Clemente Iriarte

Personal information
- Full name: Clemente Iriarte Madariaga
- Date of birth: 25 July 1946
- Place of birth: Pamplona, Spain
- Date of death: 29 December 2021 (aged 75)
- Place of death: Pamplona, Spain
- Height: 1.82 m (6 ft 0 in)
- Position: Midfielder

Youth career
- Unión Española

Senior career*
- Years: Team / Apps / (Gls)
- 1964–1966: Unión Española / 54 / (26)
- 1966–1967: Rayo Vallecano / 24 / (1)
- 1968–1969: Burgos / 38 / (7)
- 1969–1978: Real Oviedo / 319 / (23)
- 1978–1983: Osasuna / 149 / (11)
- Total:  / 584 / (68)

= Clemente Iriarte =

Spanish footballer (1946–2021)

Clemente Iriarte Madariaga (25 July 1946 – 29 December 2021) was a Spanish professional footballer who played as a midfielder.

==Career==
A product of Chilean side Unión Española, Iriarte played for them between 1964 and 1966 in the top division.

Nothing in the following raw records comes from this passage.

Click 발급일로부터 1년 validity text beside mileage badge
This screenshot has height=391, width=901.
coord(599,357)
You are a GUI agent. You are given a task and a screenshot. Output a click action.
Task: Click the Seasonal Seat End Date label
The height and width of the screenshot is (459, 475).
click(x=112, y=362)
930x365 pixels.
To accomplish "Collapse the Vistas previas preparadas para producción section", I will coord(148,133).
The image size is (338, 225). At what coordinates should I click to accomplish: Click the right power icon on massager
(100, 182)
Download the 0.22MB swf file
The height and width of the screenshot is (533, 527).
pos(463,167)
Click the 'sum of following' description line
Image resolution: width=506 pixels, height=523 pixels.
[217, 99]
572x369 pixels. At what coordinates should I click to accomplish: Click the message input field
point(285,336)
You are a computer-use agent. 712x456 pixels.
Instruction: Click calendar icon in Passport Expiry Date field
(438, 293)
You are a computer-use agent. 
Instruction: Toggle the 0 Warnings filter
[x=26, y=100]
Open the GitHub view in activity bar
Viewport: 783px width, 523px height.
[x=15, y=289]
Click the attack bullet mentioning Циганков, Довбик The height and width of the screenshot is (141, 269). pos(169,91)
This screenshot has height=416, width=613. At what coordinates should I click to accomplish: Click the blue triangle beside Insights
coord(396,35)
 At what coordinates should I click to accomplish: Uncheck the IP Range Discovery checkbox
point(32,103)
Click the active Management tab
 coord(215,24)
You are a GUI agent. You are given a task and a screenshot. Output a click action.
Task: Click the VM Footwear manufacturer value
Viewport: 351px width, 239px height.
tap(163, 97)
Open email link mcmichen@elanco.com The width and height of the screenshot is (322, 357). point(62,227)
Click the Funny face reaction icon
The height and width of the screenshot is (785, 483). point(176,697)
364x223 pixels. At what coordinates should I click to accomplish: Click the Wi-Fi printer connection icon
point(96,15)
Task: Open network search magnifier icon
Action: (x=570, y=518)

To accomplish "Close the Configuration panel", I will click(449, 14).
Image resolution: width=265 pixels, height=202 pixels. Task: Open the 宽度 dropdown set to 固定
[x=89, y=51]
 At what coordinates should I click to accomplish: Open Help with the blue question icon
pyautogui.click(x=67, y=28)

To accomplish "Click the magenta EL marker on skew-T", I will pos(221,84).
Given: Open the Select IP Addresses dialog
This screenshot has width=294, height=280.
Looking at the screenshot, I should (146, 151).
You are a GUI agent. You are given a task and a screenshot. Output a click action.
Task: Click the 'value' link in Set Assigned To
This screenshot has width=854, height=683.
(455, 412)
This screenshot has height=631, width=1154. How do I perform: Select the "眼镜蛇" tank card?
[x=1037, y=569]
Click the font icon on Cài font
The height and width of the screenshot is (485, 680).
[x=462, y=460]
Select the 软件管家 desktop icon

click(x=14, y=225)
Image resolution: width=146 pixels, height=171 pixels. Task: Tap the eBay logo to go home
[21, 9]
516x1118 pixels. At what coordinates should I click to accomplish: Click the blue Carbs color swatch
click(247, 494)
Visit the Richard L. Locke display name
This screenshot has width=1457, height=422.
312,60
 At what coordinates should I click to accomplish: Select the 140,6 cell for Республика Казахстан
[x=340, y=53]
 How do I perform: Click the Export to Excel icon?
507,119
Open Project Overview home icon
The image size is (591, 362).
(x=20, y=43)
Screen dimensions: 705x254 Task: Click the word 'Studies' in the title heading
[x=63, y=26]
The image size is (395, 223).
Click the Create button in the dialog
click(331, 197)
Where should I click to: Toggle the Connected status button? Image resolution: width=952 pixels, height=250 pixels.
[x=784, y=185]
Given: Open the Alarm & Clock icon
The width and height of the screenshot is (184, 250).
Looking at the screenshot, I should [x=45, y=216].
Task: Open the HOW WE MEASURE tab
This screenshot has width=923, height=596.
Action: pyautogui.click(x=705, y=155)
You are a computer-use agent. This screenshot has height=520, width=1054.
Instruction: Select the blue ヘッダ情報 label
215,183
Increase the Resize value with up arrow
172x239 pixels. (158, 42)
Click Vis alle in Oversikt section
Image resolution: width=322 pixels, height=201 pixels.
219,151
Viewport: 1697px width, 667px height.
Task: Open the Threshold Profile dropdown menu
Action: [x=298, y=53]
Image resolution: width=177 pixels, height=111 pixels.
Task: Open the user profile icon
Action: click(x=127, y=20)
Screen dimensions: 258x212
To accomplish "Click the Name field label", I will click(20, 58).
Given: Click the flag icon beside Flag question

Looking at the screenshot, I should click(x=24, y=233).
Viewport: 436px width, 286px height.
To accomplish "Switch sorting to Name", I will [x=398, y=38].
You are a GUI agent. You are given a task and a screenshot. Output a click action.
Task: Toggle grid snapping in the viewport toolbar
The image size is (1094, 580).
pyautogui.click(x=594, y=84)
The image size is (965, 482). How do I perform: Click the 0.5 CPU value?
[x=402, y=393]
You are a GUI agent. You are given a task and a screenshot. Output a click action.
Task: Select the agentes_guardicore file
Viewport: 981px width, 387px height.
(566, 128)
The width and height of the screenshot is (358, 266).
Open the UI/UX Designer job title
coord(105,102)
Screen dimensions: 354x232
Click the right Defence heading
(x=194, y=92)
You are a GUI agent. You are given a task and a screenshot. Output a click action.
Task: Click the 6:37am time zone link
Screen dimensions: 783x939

Then, he returned to his country of birth and played for Rayo Vallecano, Burgos, Real Oviedo and Osasuna.

==Personal life and death==
Iriarte was born in Pamplona on 25 July 1946. He emigrated to Chile along with his family at the age of five and returned to Spain in 1966. He died in Pamplona on 29 December 2021, at the age of 75.

He was nicknamed El Pulpo (The Octopus).